You have a background in working with lifestyle, design and hospitality brands. What can you offer a quantum computing company? 

— Human beings can achieve amazing things in large part because we can organize ourselves in big numbers, across vast distances and over long periods of time. The reason we can do this is because we think and try to make sense of the world by telling stories – and I am good at telling stories. When Obama was president I did some work on strategies to communicate big initiatives such as The Affordable Care Act (“Obama Care”), so I have tackled big communicative challenges in the past, but everything pales in comparison with the complexity and potential of quantum computing. 

How do you explain quantum computing to someone who only has a vague idea of what it is? 

— Quantum physics, put simply, explains how the world is built up and how nature works at the scale of atoms and subatomic particles. Quantum computing mimics how nature works and means building a machine that is much more powerful than a regular computer. 

What are the plans for the Seeqc brand? 

— We are at the early stages of figuring that out, but what we do know is that the success of quantum as a whole depends on the collaboration between many disciplines and across society. Therefore, we believe it is important to bring the work that is being done in quantum around the world out of the lab and into the minds of people everywhere, so the Seeqc brand will reflect this collaborative approach. 
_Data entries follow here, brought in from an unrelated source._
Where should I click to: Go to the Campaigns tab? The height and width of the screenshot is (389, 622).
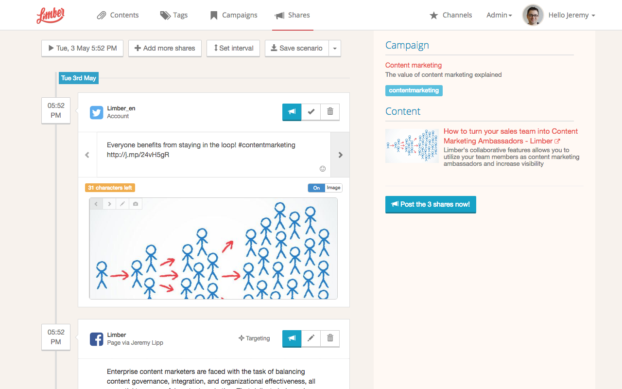(x=234, y=15)
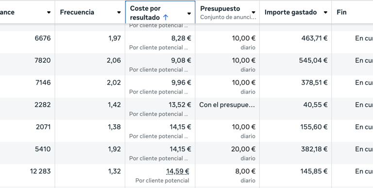This screenshot has height=188, width=373.
Task: Click the blue ascending sort arrow icon
Action: point(166,18)
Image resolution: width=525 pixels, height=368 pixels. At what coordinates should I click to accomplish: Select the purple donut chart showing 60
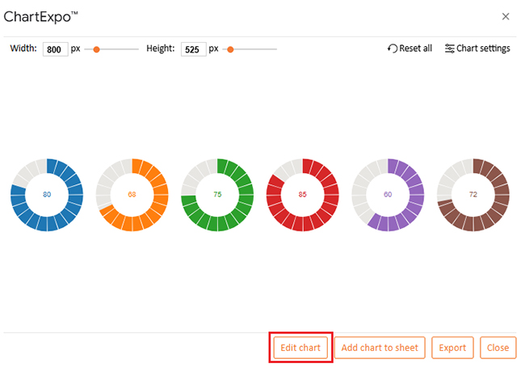tap(388, 194)
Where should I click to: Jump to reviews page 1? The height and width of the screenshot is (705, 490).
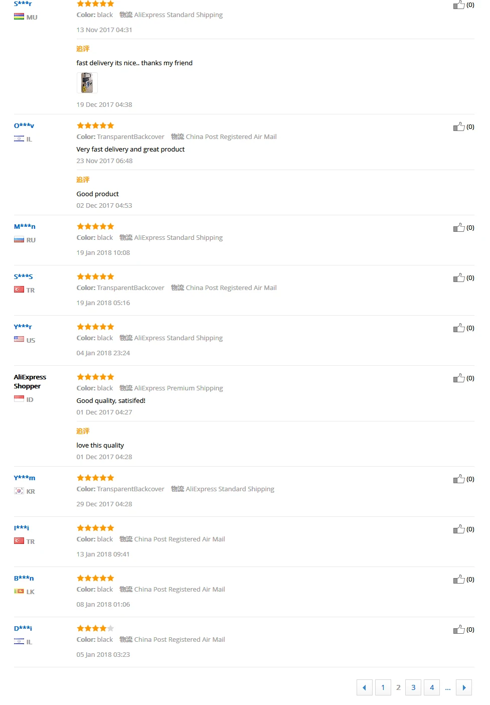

How far off are we from seeing real implementations of quantum computing in society? 

— We are in 1903. The Wright Brothers have just successfully flown 37 meters for 12 seconds. We know that the science works and we can see practical implications for the technology, but we are years away from having commercial airlines, travel agents and airports. Now we are focused on making sure the hardware works well, is reliable and can be scaled up so we can fly longer distances.  

There is a lot of debate about the risks with artificial intelligence. Do you think we will see the same discussion with quantum computing? 

— There are always unexpected and undesired side effects of technology and society as a whole will do well to remember that. The damage we have done to our planet in the short time since the industrial revolution happened at break-neck speed. One problem is that those who are in charge of regulating and safe-guarding these new technologies often have too limited an understanding of how they work. So I think we should demand that those commercializing and monetizing new technology also put time and resources into seriously thinking pro-actively about potential downsides.